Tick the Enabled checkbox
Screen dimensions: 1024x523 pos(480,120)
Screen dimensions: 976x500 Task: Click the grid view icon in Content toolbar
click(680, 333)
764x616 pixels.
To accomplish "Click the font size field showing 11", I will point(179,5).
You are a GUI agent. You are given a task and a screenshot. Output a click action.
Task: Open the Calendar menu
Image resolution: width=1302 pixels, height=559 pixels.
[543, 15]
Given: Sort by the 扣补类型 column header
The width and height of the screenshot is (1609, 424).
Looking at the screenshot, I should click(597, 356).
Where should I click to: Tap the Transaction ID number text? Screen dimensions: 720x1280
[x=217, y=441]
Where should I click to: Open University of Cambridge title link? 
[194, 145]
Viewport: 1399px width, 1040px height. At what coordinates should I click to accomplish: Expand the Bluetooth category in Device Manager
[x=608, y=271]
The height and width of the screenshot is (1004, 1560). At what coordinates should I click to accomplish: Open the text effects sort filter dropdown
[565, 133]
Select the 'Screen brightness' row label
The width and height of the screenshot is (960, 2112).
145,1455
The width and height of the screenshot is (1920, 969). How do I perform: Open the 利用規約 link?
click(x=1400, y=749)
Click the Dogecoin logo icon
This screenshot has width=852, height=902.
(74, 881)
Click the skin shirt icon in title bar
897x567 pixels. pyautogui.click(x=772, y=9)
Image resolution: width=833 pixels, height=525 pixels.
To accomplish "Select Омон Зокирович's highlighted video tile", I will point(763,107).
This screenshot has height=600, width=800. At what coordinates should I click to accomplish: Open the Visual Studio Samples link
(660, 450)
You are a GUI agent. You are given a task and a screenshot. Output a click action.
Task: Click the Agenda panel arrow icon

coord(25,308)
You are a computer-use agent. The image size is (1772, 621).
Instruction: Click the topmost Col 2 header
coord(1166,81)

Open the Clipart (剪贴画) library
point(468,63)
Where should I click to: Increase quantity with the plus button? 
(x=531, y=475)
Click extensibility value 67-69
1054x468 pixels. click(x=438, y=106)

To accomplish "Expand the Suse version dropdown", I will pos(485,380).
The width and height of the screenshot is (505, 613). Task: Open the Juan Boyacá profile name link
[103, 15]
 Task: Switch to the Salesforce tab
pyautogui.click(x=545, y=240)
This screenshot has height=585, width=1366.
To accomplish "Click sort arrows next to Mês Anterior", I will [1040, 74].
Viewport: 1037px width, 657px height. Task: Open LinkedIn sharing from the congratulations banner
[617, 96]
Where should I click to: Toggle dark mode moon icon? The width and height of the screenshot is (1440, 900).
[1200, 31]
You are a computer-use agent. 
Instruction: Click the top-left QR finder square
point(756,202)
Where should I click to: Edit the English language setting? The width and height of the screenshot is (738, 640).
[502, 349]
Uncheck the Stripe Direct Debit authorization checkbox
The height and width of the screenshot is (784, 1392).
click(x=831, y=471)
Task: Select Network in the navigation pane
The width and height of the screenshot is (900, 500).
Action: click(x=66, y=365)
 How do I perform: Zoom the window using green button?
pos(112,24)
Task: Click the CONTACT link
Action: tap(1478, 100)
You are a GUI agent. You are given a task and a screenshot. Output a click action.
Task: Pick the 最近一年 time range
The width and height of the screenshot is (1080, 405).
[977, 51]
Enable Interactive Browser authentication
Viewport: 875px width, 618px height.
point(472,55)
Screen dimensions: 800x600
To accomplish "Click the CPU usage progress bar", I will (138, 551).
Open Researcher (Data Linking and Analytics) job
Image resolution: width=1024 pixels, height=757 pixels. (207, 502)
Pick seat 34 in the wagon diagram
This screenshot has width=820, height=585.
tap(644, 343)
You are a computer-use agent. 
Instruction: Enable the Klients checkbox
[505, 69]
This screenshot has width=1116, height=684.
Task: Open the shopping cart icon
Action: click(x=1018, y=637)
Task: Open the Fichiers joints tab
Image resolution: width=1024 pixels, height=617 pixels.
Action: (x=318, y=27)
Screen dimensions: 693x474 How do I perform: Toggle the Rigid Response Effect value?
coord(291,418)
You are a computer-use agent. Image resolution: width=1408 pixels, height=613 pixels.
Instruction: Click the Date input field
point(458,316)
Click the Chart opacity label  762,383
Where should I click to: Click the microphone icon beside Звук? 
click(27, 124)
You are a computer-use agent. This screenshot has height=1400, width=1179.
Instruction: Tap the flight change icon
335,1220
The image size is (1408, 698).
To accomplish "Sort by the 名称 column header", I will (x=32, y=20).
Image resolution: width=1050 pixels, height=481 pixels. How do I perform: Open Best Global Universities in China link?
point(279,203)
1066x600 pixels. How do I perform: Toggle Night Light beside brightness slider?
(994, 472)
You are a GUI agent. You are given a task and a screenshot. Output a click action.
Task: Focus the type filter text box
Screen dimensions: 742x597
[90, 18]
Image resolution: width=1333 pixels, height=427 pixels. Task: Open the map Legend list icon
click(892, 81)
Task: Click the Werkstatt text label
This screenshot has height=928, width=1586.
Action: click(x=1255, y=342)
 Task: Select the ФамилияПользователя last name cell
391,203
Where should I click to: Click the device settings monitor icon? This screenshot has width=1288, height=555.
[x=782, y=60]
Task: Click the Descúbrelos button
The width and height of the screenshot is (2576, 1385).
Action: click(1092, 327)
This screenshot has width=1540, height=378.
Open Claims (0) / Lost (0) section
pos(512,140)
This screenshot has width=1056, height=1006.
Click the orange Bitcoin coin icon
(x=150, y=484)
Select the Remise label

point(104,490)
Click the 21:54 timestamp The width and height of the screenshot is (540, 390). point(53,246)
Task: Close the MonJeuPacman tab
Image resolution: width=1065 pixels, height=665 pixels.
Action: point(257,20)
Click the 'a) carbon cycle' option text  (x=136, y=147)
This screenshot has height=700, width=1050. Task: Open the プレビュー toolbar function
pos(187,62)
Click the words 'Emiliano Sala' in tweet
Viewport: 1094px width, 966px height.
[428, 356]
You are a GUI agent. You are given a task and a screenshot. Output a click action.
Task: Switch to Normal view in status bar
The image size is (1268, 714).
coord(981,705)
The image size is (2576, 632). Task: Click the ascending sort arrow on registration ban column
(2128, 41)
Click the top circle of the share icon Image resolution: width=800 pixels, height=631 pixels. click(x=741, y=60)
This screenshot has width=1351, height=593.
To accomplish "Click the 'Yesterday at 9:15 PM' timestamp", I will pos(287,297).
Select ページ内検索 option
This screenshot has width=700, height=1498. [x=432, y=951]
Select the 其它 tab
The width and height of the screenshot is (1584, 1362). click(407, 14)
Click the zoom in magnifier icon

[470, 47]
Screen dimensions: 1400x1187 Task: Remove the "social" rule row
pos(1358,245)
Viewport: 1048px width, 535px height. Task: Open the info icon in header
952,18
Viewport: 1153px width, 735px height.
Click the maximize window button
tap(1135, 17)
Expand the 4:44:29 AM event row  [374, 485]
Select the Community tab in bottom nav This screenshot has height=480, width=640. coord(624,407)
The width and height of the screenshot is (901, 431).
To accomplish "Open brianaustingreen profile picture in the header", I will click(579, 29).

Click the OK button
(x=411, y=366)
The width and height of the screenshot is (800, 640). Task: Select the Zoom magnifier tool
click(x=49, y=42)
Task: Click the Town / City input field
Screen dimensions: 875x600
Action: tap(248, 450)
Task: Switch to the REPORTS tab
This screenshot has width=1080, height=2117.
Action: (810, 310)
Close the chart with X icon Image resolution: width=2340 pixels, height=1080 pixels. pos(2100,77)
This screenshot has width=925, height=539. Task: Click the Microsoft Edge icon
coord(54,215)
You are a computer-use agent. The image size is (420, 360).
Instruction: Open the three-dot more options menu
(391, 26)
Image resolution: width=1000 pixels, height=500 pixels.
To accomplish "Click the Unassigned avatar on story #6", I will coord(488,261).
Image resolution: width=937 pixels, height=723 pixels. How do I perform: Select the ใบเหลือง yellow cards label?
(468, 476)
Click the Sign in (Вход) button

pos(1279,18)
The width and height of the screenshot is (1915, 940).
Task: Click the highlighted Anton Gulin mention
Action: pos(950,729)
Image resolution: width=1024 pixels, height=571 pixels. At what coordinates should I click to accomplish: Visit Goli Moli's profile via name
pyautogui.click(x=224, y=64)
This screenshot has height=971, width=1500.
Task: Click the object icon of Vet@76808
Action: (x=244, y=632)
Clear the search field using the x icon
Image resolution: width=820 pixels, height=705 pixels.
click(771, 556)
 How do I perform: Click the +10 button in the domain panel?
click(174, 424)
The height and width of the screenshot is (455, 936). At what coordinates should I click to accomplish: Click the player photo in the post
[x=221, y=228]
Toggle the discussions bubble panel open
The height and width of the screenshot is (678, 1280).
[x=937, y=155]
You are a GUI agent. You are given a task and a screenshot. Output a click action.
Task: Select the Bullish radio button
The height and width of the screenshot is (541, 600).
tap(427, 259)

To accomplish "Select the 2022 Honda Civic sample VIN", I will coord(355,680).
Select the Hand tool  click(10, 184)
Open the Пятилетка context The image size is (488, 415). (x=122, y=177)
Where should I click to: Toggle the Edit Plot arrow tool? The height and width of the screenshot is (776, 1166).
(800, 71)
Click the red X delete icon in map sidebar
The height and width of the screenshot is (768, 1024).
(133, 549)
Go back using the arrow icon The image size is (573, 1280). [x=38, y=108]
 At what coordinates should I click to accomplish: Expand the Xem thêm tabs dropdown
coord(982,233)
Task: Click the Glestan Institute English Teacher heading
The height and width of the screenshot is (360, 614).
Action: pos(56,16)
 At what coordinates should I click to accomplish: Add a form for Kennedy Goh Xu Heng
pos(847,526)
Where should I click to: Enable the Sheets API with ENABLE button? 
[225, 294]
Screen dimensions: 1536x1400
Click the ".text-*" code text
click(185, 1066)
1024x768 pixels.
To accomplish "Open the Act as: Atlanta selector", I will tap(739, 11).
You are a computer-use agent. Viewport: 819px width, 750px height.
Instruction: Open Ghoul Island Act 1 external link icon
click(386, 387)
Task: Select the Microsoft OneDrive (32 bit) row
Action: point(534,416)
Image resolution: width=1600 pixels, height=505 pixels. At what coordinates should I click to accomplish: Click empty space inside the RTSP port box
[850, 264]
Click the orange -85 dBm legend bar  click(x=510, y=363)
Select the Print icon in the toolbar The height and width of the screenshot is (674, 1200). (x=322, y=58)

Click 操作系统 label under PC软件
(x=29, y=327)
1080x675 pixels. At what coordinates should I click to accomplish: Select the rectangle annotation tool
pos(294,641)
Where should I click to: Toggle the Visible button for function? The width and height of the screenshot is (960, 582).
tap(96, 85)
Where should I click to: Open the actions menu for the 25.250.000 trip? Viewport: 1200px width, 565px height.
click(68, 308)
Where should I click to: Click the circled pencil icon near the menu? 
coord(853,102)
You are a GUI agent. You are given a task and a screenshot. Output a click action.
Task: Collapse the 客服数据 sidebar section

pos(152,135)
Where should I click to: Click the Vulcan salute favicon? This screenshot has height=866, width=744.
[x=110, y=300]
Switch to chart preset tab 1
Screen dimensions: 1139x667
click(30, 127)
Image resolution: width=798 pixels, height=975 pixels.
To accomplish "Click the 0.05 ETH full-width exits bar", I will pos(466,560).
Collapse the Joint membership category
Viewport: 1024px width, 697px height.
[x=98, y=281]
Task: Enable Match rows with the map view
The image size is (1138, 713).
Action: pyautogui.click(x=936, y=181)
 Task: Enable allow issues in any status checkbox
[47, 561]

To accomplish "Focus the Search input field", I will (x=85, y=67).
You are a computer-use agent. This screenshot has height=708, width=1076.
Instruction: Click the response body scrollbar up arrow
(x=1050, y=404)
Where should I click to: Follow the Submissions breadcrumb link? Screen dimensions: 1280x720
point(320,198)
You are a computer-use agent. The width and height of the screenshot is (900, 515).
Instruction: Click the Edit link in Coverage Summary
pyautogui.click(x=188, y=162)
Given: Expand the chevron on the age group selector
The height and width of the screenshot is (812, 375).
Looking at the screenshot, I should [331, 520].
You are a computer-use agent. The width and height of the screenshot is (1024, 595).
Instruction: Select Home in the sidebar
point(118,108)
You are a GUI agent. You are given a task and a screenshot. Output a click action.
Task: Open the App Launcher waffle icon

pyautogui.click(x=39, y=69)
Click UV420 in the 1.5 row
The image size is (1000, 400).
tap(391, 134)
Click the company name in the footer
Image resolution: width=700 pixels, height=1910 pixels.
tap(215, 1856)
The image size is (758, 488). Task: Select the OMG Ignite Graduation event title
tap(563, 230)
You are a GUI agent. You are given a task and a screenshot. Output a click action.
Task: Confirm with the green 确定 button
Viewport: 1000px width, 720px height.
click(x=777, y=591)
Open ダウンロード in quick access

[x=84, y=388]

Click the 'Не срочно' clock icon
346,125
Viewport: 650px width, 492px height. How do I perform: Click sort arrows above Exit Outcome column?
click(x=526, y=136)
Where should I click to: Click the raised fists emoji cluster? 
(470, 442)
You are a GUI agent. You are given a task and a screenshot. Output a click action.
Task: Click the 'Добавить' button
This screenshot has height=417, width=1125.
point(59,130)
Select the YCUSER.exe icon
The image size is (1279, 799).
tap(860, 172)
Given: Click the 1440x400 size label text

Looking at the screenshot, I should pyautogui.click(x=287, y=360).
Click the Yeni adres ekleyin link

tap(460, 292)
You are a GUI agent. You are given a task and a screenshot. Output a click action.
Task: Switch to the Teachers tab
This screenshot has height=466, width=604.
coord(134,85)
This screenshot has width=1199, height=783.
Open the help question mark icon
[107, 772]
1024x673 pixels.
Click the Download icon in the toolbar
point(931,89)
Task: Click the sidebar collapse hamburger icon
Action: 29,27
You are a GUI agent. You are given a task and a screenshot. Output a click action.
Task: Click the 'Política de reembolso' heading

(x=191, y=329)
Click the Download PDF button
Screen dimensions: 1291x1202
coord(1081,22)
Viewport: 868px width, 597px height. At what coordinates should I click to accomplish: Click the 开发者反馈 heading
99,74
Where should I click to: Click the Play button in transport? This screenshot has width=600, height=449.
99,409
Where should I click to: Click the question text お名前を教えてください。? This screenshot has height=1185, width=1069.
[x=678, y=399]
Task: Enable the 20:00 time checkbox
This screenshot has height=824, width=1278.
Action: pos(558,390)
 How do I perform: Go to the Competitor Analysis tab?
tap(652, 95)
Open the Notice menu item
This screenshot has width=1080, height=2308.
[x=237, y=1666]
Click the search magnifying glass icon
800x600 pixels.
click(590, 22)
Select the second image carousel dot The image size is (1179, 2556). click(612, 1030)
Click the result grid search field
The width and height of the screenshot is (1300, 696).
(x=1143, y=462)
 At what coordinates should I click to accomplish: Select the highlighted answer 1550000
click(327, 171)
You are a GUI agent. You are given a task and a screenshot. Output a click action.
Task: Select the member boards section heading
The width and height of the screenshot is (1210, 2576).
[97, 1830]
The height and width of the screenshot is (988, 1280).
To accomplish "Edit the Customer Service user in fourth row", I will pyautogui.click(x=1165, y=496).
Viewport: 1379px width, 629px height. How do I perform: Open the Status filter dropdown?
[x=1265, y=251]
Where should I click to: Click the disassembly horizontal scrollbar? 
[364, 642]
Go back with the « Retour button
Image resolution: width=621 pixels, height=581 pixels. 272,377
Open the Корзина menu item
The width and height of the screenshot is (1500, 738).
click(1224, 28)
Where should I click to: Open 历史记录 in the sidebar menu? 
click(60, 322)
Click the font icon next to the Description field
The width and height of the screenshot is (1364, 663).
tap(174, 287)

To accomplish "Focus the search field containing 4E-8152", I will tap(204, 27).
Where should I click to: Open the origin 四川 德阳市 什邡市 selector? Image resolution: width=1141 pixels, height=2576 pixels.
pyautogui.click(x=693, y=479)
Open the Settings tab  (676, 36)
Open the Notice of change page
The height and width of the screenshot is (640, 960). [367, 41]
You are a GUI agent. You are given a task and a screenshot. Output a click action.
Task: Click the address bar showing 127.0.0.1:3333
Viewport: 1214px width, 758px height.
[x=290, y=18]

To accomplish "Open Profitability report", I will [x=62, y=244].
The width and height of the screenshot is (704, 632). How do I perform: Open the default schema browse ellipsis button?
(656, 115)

▸ **PROBLEM STATEMENT**:
Could you restate, word for word, the lines above from the one with "Instruction: Click the Date input field" to the one with "Click the 21:54", both included?

▸ **YOUR SOLUTION**:
Instruction: Click the Date input field
point(458,316)
Click the Chart opacity label  762,383
Where should I click to: Click the microphone icon beside Звук? 
click(27, 124)
You are a computer-use agent. This screenshot has height=1400, width=1179.
Instruction: Tap the flight change icon
335,1220
The image size is (1408, 698).
To accomplish "Sort by the 名称 column header", I will (x=32, y=20).
Image resolution: width=1050 pixels, height=481 pixels. How do I perform: Open Best Global Universities in China link?
point(279,203)
1066x600 pixels. How do I perform: Toggle Night Light beside brightness slider?
(994, 472)
You are a GUI agent. You are given a task and a screenshot. Output a click action.
Task: Focus the type filter text box
Screen dimensions: 742x597
[90, 18]
Image resolution: width=1333 pixels, height=427 pixels. Task: Open the map Legend list icon
click(892, 81)
Task: Click the Werkstatt text label
This screenshot has height=928, width=1586.
Action: click(x=1255, y=342)
 Task: Select the ФамилияПользователя last name cell
391,203
Where should I click to: Click the device settings monitor icon? This screenshot has width=1288, height=555.
[x=782, y=60]
Task: Click the Descúbrelos button
The width and height of the screenshot is (2576, 1385).
Action: click(1092, 327)
This screenshot has width=1540, height=378.
Open Claims (0) / Lost (0) section
pos(512,140)
This screenshot has width=1056, height=1006.
Click the orange Bitcoin coin icon
(x=150, y=484)
Select the Remise label

point(104,490)
Click the 21:54 timestamp The width and height of the screenshot is (540, 390). point(53,246)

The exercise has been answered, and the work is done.